> [Supplied information]
........

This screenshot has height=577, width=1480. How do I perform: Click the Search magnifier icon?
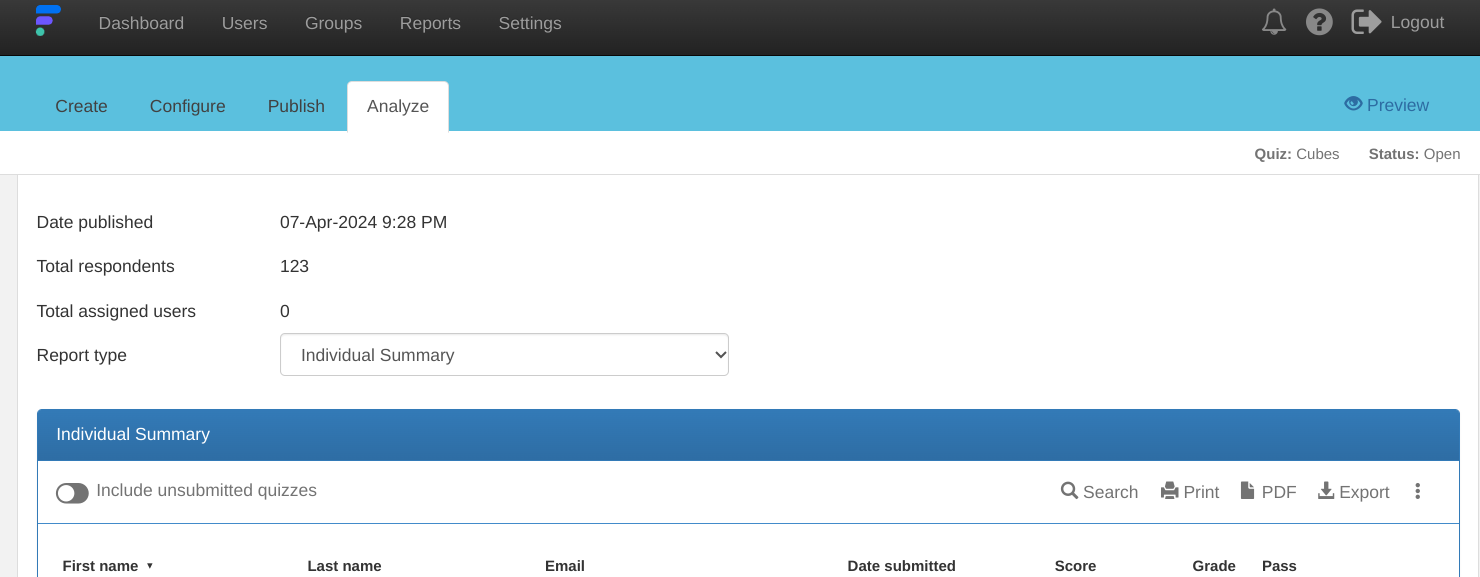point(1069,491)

........

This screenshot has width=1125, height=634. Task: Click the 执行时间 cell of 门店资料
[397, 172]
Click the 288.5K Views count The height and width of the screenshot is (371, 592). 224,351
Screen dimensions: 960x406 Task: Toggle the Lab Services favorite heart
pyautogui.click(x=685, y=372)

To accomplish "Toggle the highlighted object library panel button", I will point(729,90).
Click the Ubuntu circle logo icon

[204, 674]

........

> [What the exercise asks] Print exactly the lines of the listing above starting at the line containing "This screenshot has width=1125, height=634." and ending at the line containing "Click the 288.5K", both included.

> [Solution to this task]
This screenshot has width=1125, height=634. Task: Click the 执行时间 cell of 门店资料
[397, 172]
Click the 288.5K Views count The height and width of the screenshot is (371, 592). 224,351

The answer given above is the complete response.